Ia mengakui, jumlah peternak sarang burung walet di Kota Mataram memang cukup banyak, namun pemerintah kota kesulitan untuk mengakses informasi masa panen untuk memudahkan pemungutan pajak.
"Karenanya, dari tahun ke tahun target pajak sarang burung walet sebesar Rp5 juta per tahun tidak pernah berubah, dan realisasinyapun hanya Rp500 ribu," ujarnya.
Oleh karena itu, pihaknya lebih baik melakukan kajian terhadap rencana pencabutan Peraturan Daerah tentang Pajak Sarang Burung Walet karena dinilai tidak potensial menjadi pajak daerah.
"Untuk mengkaji pencabutan Peraturan Daerah (Perda) tentang Pajak Sarang Burung Walet, kami akan membentuk tim yang akan melibatkan pihak luar," katanya.
Ia mengatakan, tim tersebut akan melibatkan akademisi, pakar ekonomi dan unsur lainnya agar bisa melakukan kajian secara detail sehingga usulan pencabutan perda tersebut tidak menyalahi ketentuan yang ada.
"Kami tidak ingin setelah perda dicabut ternyata sarang burung walet potensial menjadi pajak daerah.

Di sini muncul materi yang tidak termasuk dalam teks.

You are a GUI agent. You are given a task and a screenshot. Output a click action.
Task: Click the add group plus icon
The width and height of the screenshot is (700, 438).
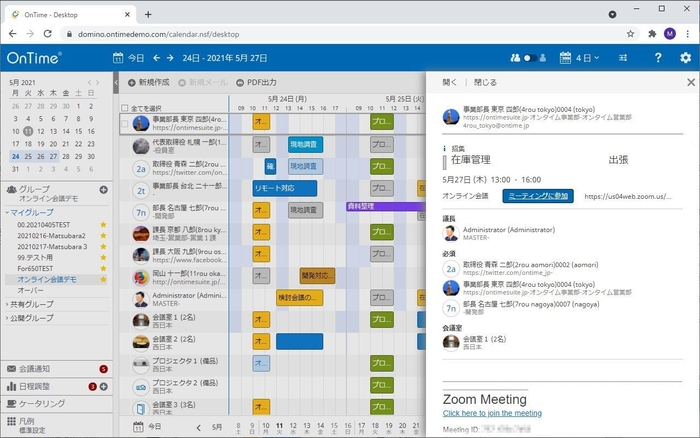pos(103,189)

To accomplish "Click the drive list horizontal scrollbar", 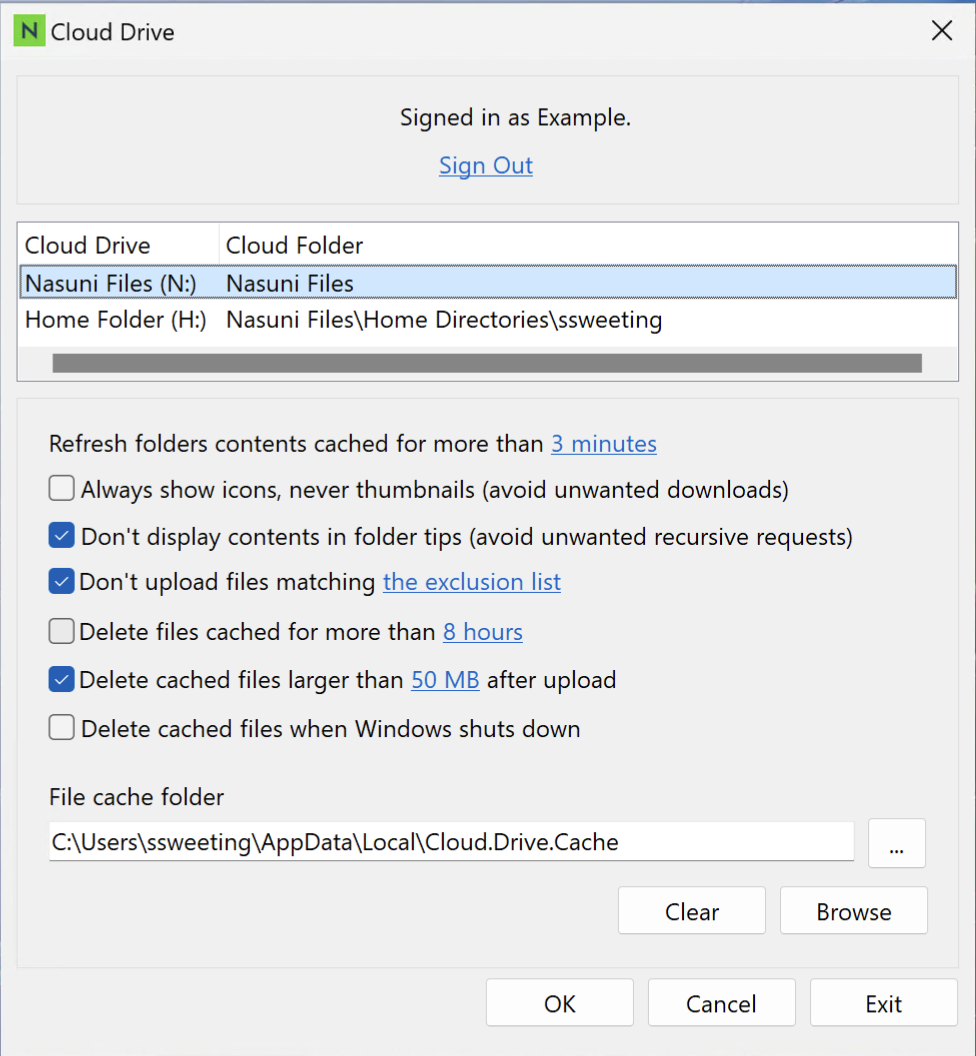I will (x=486, y=363).
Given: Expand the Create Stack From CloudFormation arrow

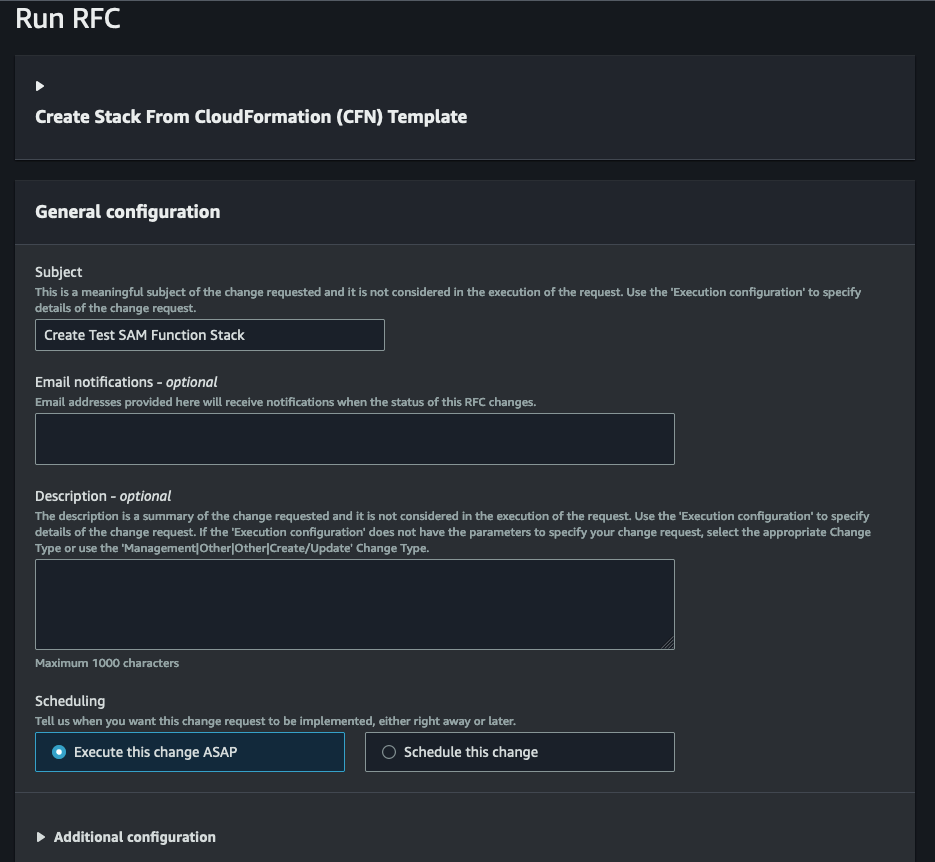Looking at the screenshot, I should coord(40,86).
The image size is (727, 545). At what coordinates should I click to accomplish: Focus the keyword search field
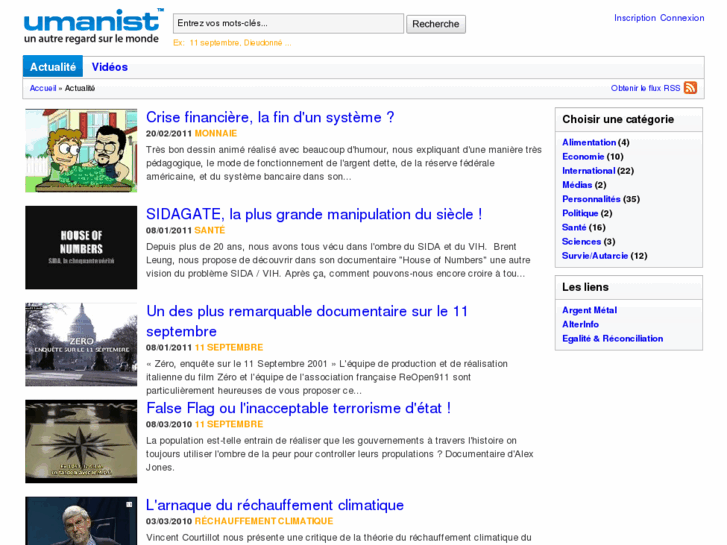point(288,24)
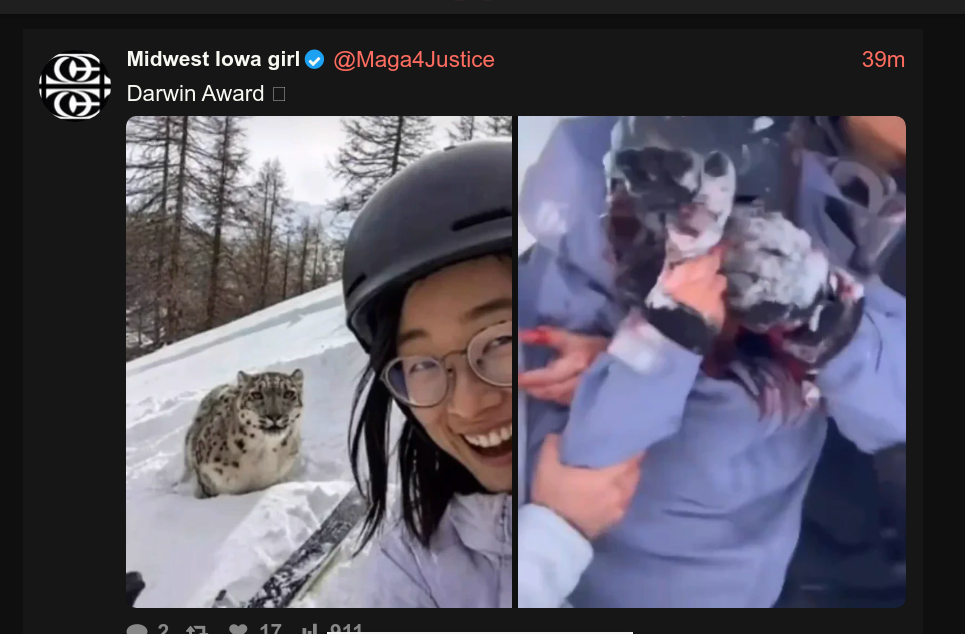Open the snow leopard selfie image

319,362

Karena itu, kajian akan kami lakukan secara detail dan menyeluruh," katanya.
Menurut Syakirin tingkat kesulitan untuk penangihan pajak sarang burung walet ini cukup tinggi. Pasalnya, sejauh ini belum ada pengusaha yang mengajukan izin usaha sarang burung walet. Izin usaha itu, katanya, menjadi dasar BKD untuk melakukan penarikan pajak.
"Jika tidak ada izin, maka penarikan pajak sama artinya tidak sah. Untuk itu, kami juga perlu berkoordinasi dengan Dinas Perizinan," katanya menambahkan.